Œil de l'ours

   
 

Je me rappelle qu'il y a sept ou huit ans j'étais allé à Claye, à quelques lieues de Paris. Pourquoi ? Je ne m'en souviens plus, je trouve seulement dans mon livre de notes ces quelques lignes. Je vous les transcris, parce qu'elles font, pour ainsi dire, partie de la chose quelconque que je veux vous raconter :
-"Un canal au rez-de-chaussée, un cimetière au premier étage, quelques maisons au second, voilà Claye. Le cimetière occupe une terrasse avec balcon sur le canal, d'où les mânes des paysans de Claye peuvent entendre passer les sérénades, s'il y en a, sur le bateau-poste de Paris à Meaux, qui fait quatre lieues à l'heure. Dans ce pays-là on n'est pas enterré, on est enterrassé. C'est un sort comme un autre." -
Je m'en revenais à Paris à pied ; j'étais parti d'assez grand matin, et vers midi, les beaux arbres de la forêt de Bondy m'invitant, à un endroit où le chemin tourne brusquement, je m'assis, adossé à un chêne, sur un talus d'herbe, les pieds pendants dans un fossé, et je me mis à crayonner sur mon livre vert la note que vous venez de lire.
Comme j'achevais la quatrième ligne, - que je vois aujourd'hui sur le manuscrit séparée de la cinquième par un assez large intervalle, - je lève vaguement les yeux, et j'aperçois, de l'autre côté du fossé, sur le bord de la route, devant moi, à quelques pas, un ours qui me regardait fixement. En plein jour on n'a pas de cauchemar ; on ne peut être dupe d'une forme, d'une apparence, d'un rocher difforme ou d'un tronc d'arbre absurde. lo que puede un sastre est formidable la nuit ; mais à midi, par un soleil de mai, on n'a pas d'hallucination. C'était bien un ours, un ours vivant, un véritable ours, parfaitement hideux du reste. Il était gravement assis sur son séant, me montrant le dessous poudreux de ses pattes de derrière, dont je distinguais toutes les griffes, ses pattes de devant mollement croisées sur son ventre. Sa gueule était entr'ouverte ; une de ses oreilles, déchirée et saignante, pendait à demi ; sa lèvre inférieure, à moitié arrachée, laissait voir ses crocs déchaussés ; un de ses yeux était crevé, et avec l'autre il me regardait d'un air sérieux.
Il n'y avait pas un bûcheron dans la forêt, et le peu que je voyais du chemin à cet endroit-là était absolument désert.
Je n'étais pas sans éprouver quelque émotion. On se tire parfois d'affaire avec un chien en l'appelant Fox, Soliman ou Azor ; mais que dire à un ours ? D'où venait cet ours ? Que signifiait cet ours dans la forêt de Bondy, sur le grand chemin de Paris à Claye ? à quoi rimait ce vagabond d'un nouveau genre ? - C'était fort étrange, fort ridicule, fort déraisonnable et après tout fort peu gai. J'étais, je vous l'avoue, très perplexe. Je ne bougeais pas cependant ; je dois dire que l'ours, de son côté, ne bougeait pas non plus ; il me paraissait même, jusqu'à un certain point, bienveillant. Il me regardait aussi tendrement que peut regarder un ours borgne. A tout prendre, il ouvrait bien la gueule, mais il l'ouvrait comme on ouvre une bouche.

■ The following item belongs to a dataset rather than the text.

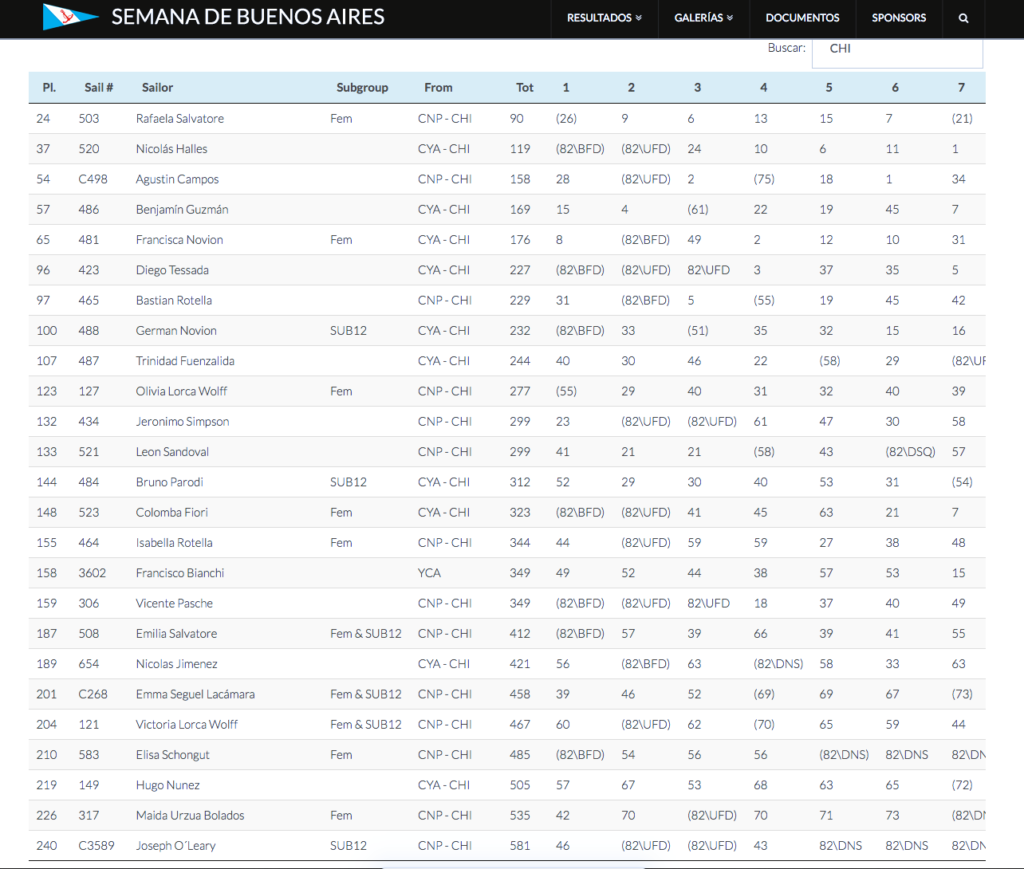Focus the Buscar search field

896,49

Ce n'était pas un rictus, c'était un bâillement ; ce n'était pas féroce, c'était presque littéraire. Cet ours avait je ne sais quoi d'honnête, de béat, de résigné et d'endormi ; et j'ai retrouvé depuis cette expression de physionomie à de vieux habitués de théâtre qui écoutaient des tragédies. En somme, sa contenance était si bonne, que je résolus aussi, moi, de faire bonne contenance. J'acceptai l'ours pour spectateur, et je continuai ce que j'avais commencé. Je me mis donc à crayonner sur mon livre la cinquième ligne de la note ci-dessus, laquelle cinquième ligne, comme je vous le disais tout à l'heure, est sur mon manuscrit très écartée de la quatrième ; ce qui tient à ce que, en commençant à l'écrire, j'avais les yeux fixés sur l'œil de l'ours.

 
 

Victor Hugo, Le Rhin, lettres à un ami, Lettre XX.